We have found it is possible to monitor progression by using the case method and rubrics as tools for identifying clinical reasoning. The results reveal the students’ transition over time from strictly theory-based knowledge to a reasoning ability characterized by clinical considerations and experiences when trying to solve the clinical problem. This is also in line with previous findings by Wahlgren and Ahlberg [11].

In the problem-solving process, students in the early stages of the programme had more focus on and questions to the facilitator than students had in later stages of the programmes, who were more secure and confident.

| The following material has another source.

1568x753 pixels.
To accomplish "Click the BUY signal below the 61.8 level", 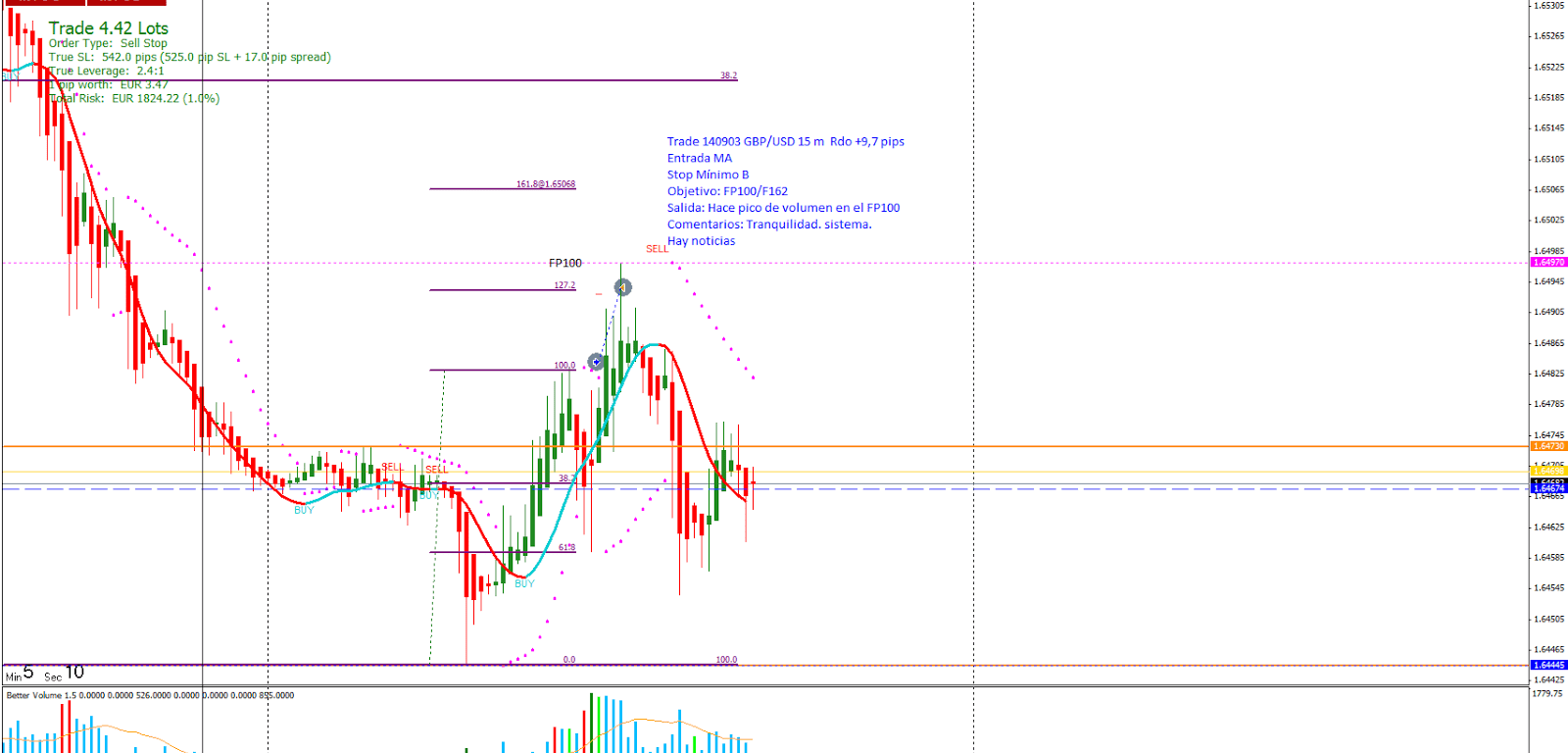I will coord(524,583).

When identifying the relevant problem, first-year students had a somewhat fragmented approach to the case, reflected in the identification of several problems and an inability to identify the most relevant problem. For example, students early in the OT programme relied more on learning from the anatomy and neurological courses in an atomistic way and had difficulties integrating this in a more holistic way. Marton et al. [30] describe atomistic learning as fragmented and deep learning as holistic, where the student strives to understand meaning, connection, context and implication. Later in their programmes, students were more confident in their application of knowledge and had clinical experience to identify the most relevant problem(s) in the case efficiently. The transition from a fragmented approach to a holistic approach could be observed in all programmes. It has previously been shown in a study about midwifery students’ written reflections that their knowledge moves from a fragmented to a holistic approach during their education [31]. Perhaps the case method can inspire students and support deep learning early in the education.

A linear relationship between nursing student’s scores on a script concordance test and their experience of clinical practice was shown by Dawson et al. [13]. Using a progress test Williams et al. [16] also found a steady increase over the study years in clinical reasoning skills among medical students. A test with many questions may have a better reliability for an individual student, but observations like the ones we have used provide opportunities to study students’ development on group level.

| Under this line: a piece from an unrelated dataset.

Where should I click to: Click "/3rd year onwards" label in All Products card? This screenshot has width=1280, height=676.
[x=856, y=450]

We observed an insecurity amongst first-year students when they discovered that their knowledge was not sufficient, made evident by the use of textbooks, relying on personal and anecdotal evidence or looking for interaction from the teacher/facilitator. Vocabulary and use of professional concepts and terms developed over the cohorts. First-year students used layperson language influenced by textbook knowledge. Students who had clinical experience used a professional language, similar to the language used when qualified professionals communicate (as testified by the observers). Jones et al. [32] point out that standardized language is very important as an effective strategy to clarify professional nursing practice, which is equally important for all professionals. A precise vocabulary enables the formulation of precise questions, which receive focused answers, as shown in the present study by the prompt arrival at a clear identification of the relevant problems by 3rd and 4th year students. In addition, fourth-year students appeared more familiar with the discussion format, and asked provocative and challenging questions to fellow students, in order to advance the discussion.

Multiple-choice tests to measure progress by quantitative means have shown a steady increase in the knowledge of medical students [33]. Such tests are more reliable than case-based tests mainly due to better sampling [8]. This study was performed using one single case per programme, which may have compromised reliability, due to case specificity. However, it has been shown that generic skills contribute to clinical performance [34] and the case specificity has been questioned [35]. A combination of methods is probably preferable to obtain both reliable results concerning students’ knowledge as well as assessing generic skills. To increase the reliability of observations a rubric can be used, preferably complemented with examples [36] as was done in this study. Assessor training could further have increased the reliability of marking [37]. However, experts have been shown to have a high degree of agreement on the key elements of the clinical reasoning process [38]. The characteristics of communication in all programmes were distinguished by trust, most obvious in the later years. Students in the two undergraduate programmes (OT, SLT) used a team-based approach to problem solving in their final years. SLT students in their third year of studies quickly and accurately identified the necessary contributions of the SLT in addressing the issue described in the case. Fourth-year students, in contrast, acknowledged the necessity of a team-based approach, in which the plan of action was determined in close collaboration with other health and education professionals. Second-year students in the OT programme were observed as having the personal, professional and interprofessional skills that represent an isolated specialist. In their final year, this had changed to the competence of a team member who requires the expertise of other professionals for a broader understanding of challenges described in the case. This was not observed for MW students, most likely reflecting the midwife’s independent professional role with only an auxiliary nurse in a small team in the given case. Communication skills are important for teamwork in the future profession of the students [39]. Developing competence in communication during education of health professionals has been identified as being of major importance for healthcare by the WHO [40] and by a recent Lancet commission [41].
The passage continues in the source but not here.